■ ASSIGNED TASK ■
Reproduce all records verbatim.

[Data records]

━━━━━━━━━━━━━━━━━━━━

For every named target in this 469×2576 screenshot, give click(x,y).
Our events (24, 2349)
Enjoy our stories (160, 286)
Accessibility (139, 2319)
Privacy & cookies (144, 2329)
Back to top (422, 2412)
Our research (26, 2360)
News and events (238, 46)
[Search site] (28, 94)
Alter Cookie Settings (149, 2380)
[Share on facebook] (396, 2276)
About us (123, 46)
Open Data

━━━━━━━━━━━━━━━━━━━━

■ SOLUTION FOR THIS TASK ■
For every named target in this 469×2576 screenshot, give click(x,y).
Our events (24, 2349)
Enjoy our stories (160, 286)
Accessibility (139, 2319)
Privacy & cookies (144, 2329)
Back to top (422, 2412)
Our research (26, 2360)
News and events (238, 46)
[Search site] (28, 94)
Alter Cookie Settings (149, 2380)
[Share on facebook] (396, 2276)
About us (123, 46)
Open Data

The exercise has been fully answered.